La conferma che anche le famiglie omogenitoriali possano essere un contesto positivo e funzionale per la crescita del bambino arriva anche da un comunicato ufficiale dell’Associazione Italiana degli Psicologi che nel 2011 afferma che l’idea che i bambini per crescere in modo sano abbiano bisogno sia di una padre che di una madre, non trova in realtà riscontro nelle molteplici ricerche internazionali che si sono occupate di indagare indipendentemente dal loro genere e dal loro orientamento sessuale.
“I risultati delle ricerche dimostrano che bambini cresciuti da genitori dello stesso sesso si sviluppano come quelli allevati da genitori eterosessuali. Più di 25 anni di ricerche documentano che non c’è una relazione tra l’orientamento sessuale dei genitori e qualsiasi tipo di misura dell’adattamento emotivo, psicosociale e comportamentale del bambino. Questi dati dimostrano che un bambino che cresce in una famiglia con uno o due genitori gay non corre alcun rischio specifico. Adulti coscienziosi e capaci di fornire cure, che siano uomini o donne, eterosessuali o omosessuali, possono essere ottimi genitori”.

Ma allora i figli non devono avere una mamma e un papà?

Aggiungiamo una precisazione. Doverosa.
La genitorialità non è un concetto astratto o “naturale”: è fatta di comportamenti, cioè della capacità dell’adulto di fornire cure, sostegno e supporto allo sviluppo fisico, emotivo, sociale e intellettuale del bambino. Ma anche di rappresentazioni mentali, cioè di funzioni che si strutturano precocemente nella vita di ogni individuo a partire dalla propria esperienza relazionale precoce. 

Mi piace pensare alla genitorialità come un viaggio. Dove il caregiver si prende cura del bambino con nuovi modi, tutti da scoprire e imparare lungo il percorso, che si intrecciano ad antichi percorsi. Dando vita ad un complesso processo che si sviluppa 
fin dall’infanzia attraverso l’interiorizzazione delle esperienze di cura ricevute. Che prende forza dai viaggi dei nostri genitori che hanno tracciato la rotta.
Che si impreziosisce dell’esperienza soggettiva che ognuno – indipendentemente dal proprio genere o orientamento sessuale – ha vissuto a partire dalla propria esperienza di essere figlio.

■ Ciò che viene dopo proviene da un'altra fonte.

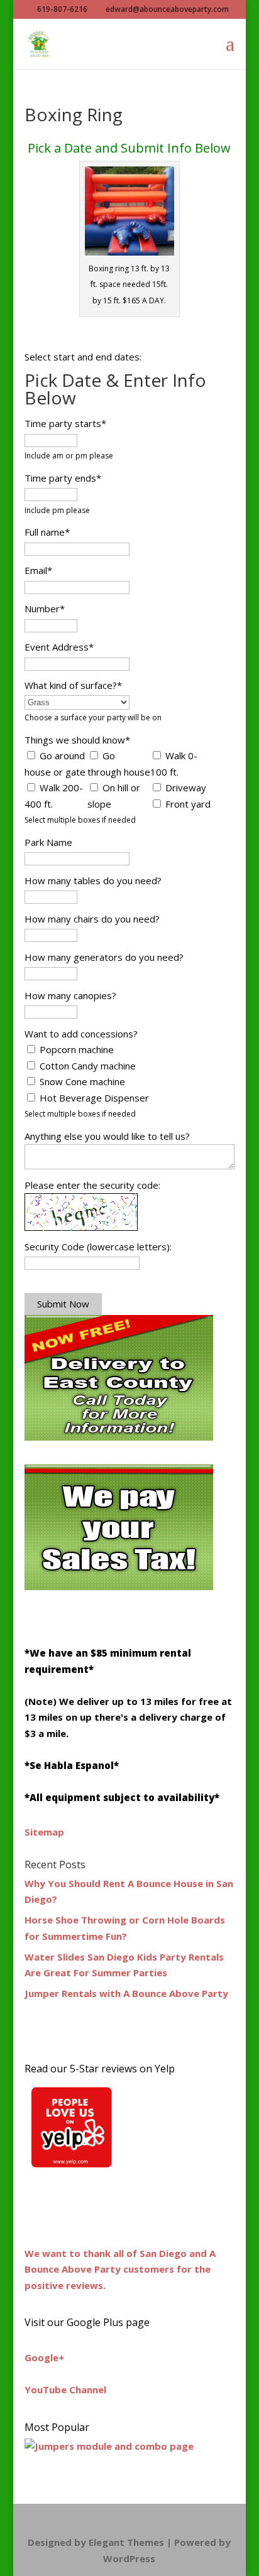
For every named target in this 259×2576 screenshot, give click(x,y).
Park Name (48, 842)
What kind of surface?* (73, 685)
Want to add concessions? (81, 1033)
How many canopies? (70, 995)
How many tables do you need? (93, 880)
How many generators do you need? (104, 957)
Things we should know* (77, 739)
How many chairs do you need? (92, 918)
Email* (38, 570)
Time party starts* (65, 423)
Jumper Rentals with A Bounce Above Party (126, 1993)
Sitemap (44, 1832)
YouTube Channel (65, 2389)
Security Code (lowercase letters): (98, 1246)
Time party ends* (63, 478)
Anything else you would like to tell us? (107, 1136)
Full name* (47, 532)
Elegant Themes (126, 2542)
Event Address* (59, 647)
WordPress (129, 2558)
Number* (45, 608)
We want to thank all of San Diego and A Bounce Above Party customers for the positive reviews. (120, 2269)
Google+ (44, 2357)
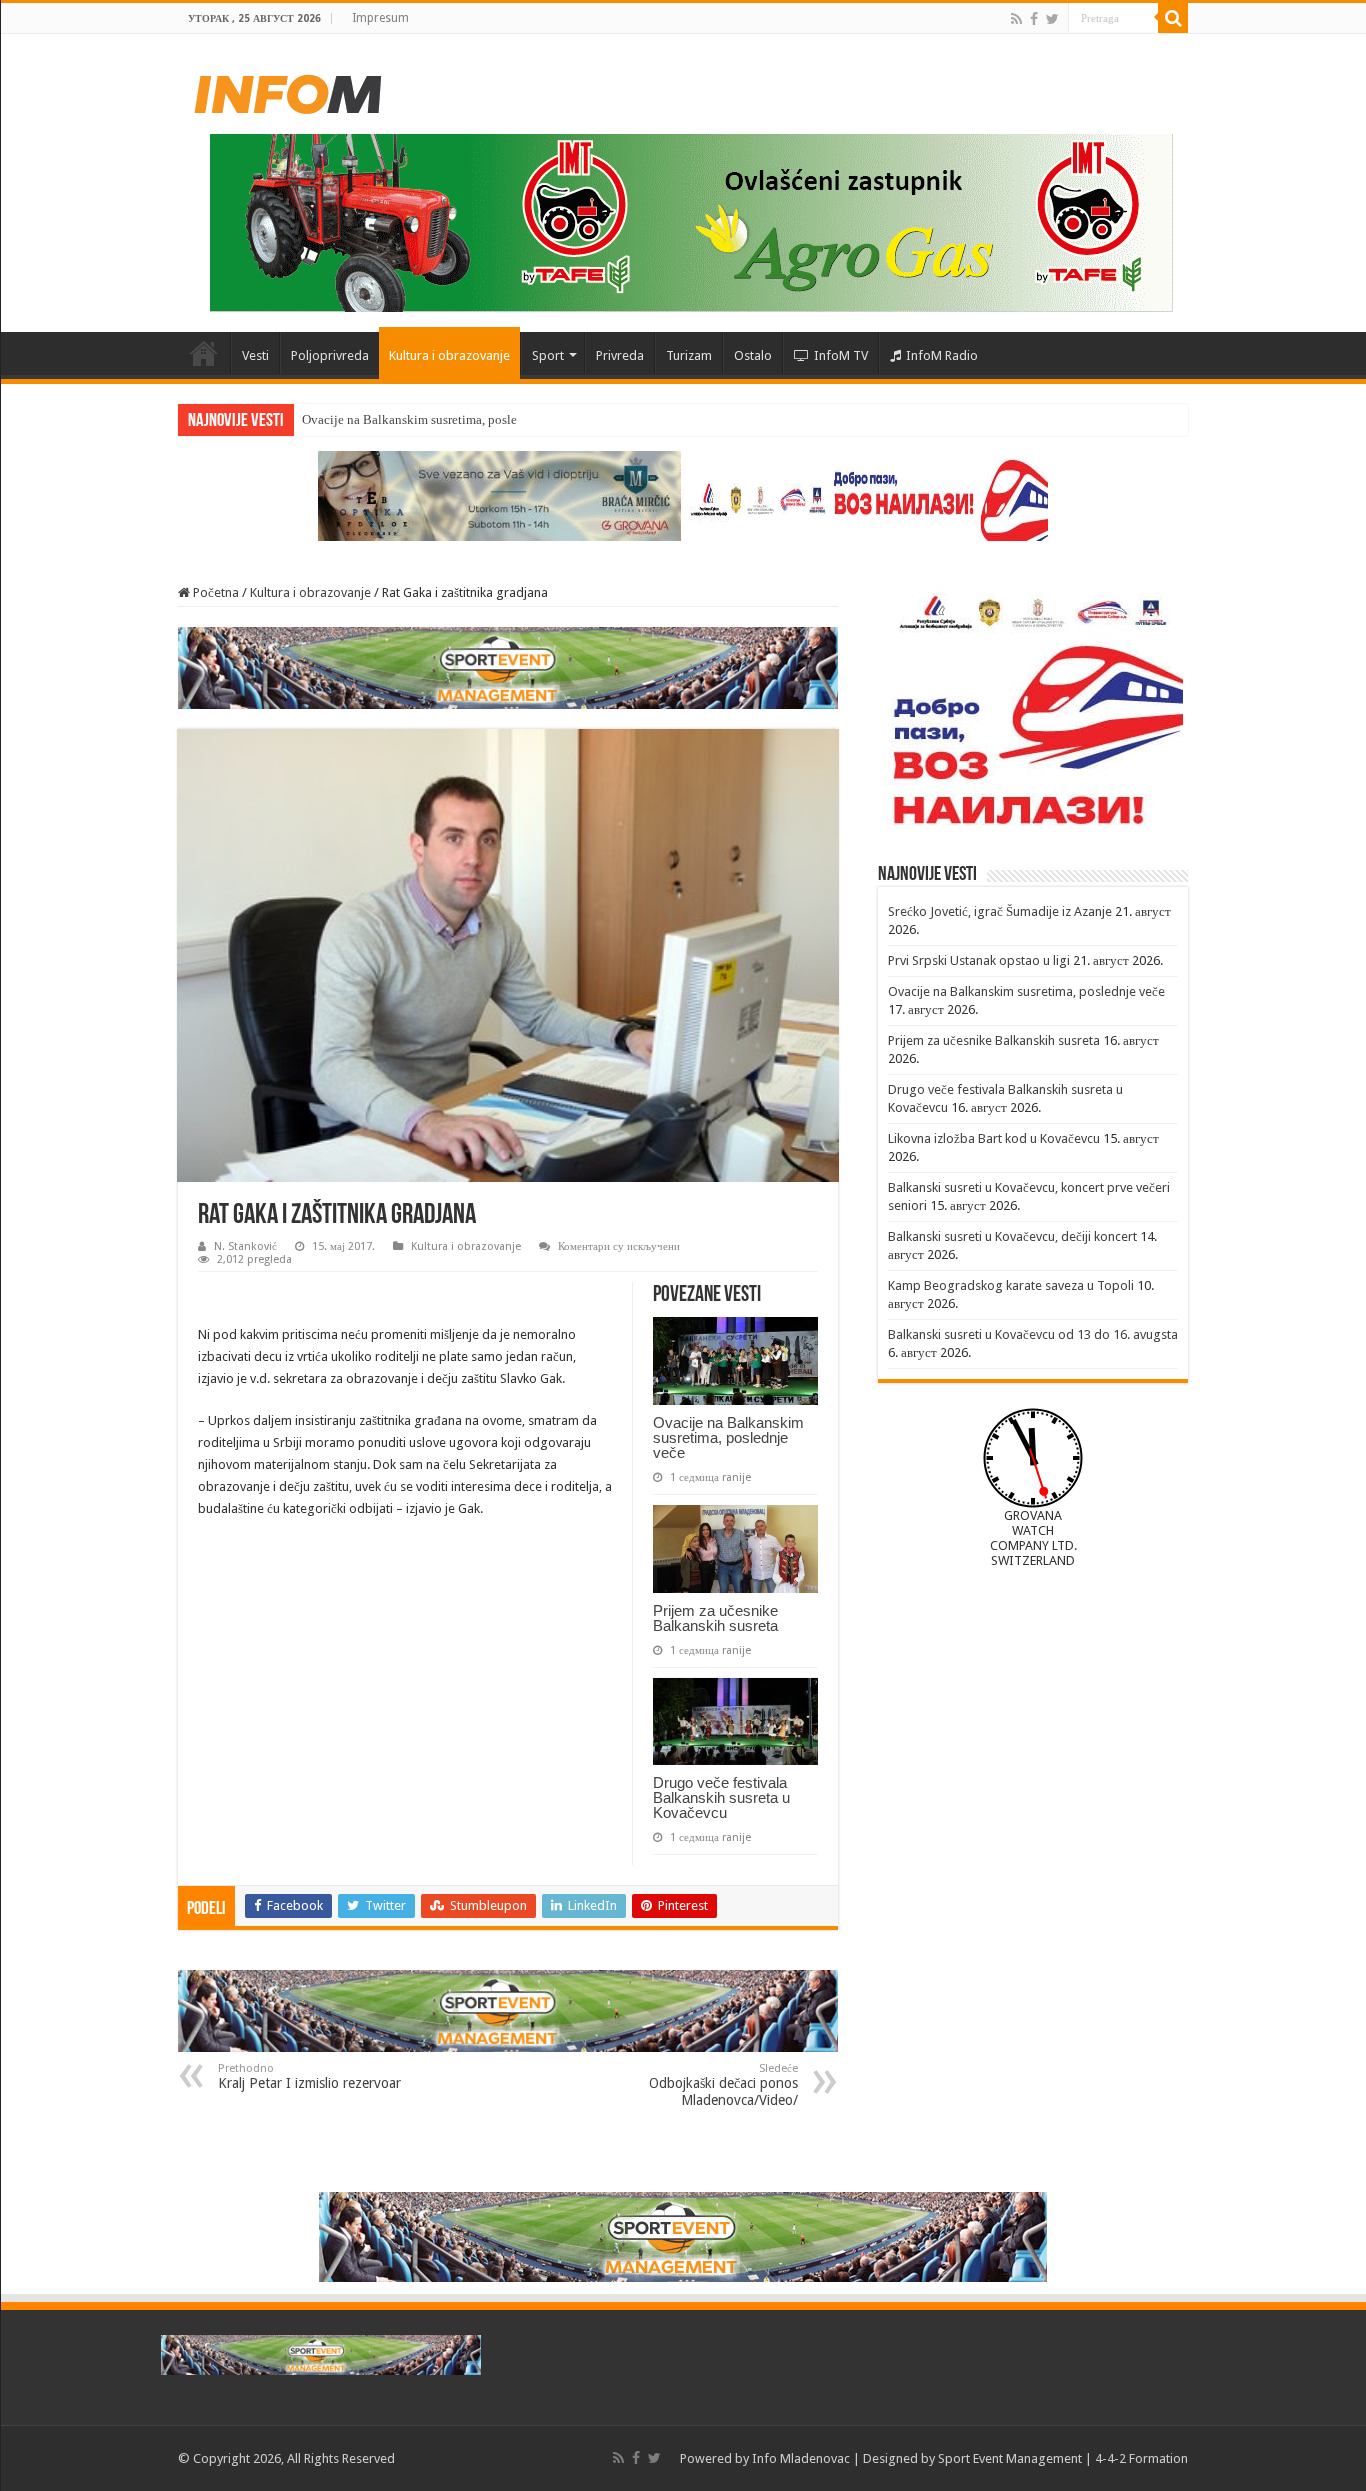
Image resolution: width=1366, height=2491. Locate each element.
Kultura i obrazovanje (449, 355)
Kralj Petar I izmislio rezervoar (309, 2076)
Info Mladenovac (801, 2458)
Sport (548, 355)
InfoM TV (841, 355)
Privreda (620, 355)
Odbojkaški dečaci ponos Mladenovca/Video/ (723, 2085)
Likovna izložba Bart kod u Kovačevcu (994, 1138)
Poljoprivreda (330, 355)
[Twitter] (1052, 19)
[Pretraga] (1173, 18)
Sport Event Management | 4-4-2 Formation (1063, 2458)
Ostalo (753, 355)
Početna (204, 353)
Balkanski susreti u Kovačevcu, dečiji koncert (1012, 1236)
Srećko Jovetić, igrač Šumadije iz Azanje (1000, 911)
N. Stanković (245, 1246)
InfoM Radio (942, 355)
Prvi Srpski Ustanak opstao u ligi (979, 960)
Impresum (380, 18)
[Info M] (288, 90)
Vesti (255, 355)
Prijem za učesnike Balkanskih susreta (715, 1618)
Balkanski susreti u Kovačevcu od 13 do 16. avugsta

Per intraprendere questo viaggio avventuroso e rischioso ed emozionante ma fatto di passi concreti bisogna avere alcune capacità che includono provvedere all’altro, garantirgli protezione e cura, entrare in risonanza affettiva, insegnare il senso del limite e provvedere al raggiungimento delle tappe evolutive.
Bisogna avere un bagaglio fatto di “Fattori intrapsichici e interpersonali” e che costruiscono la capacità di avere in mente il bambino in quanto soggetto dotato di stati affettivi e mentali autonomi.
E la valutazione di queste qualità genitoriali dovrebbe essere determinata senza pregiudizi rispetto all’orientamento sessuale.
Le famiglie omogenitoriali hanno le stesse potenzialità delle famiglie eterosessuali di formare un positivo contesto di crescita per tutti i membri. Di affrontare il viaggio!

La famiglia omogenitoriali non e’ poi così inconcepibile.

Sembra semplice. Ma come tutte le cose semplici è anche molto complessa. Ha a che fare con l’accettazione di una nuova idea e questa per molte persone, e alcune società è impossibile!
E questa una sfida ancora aperta…un altro viaggio!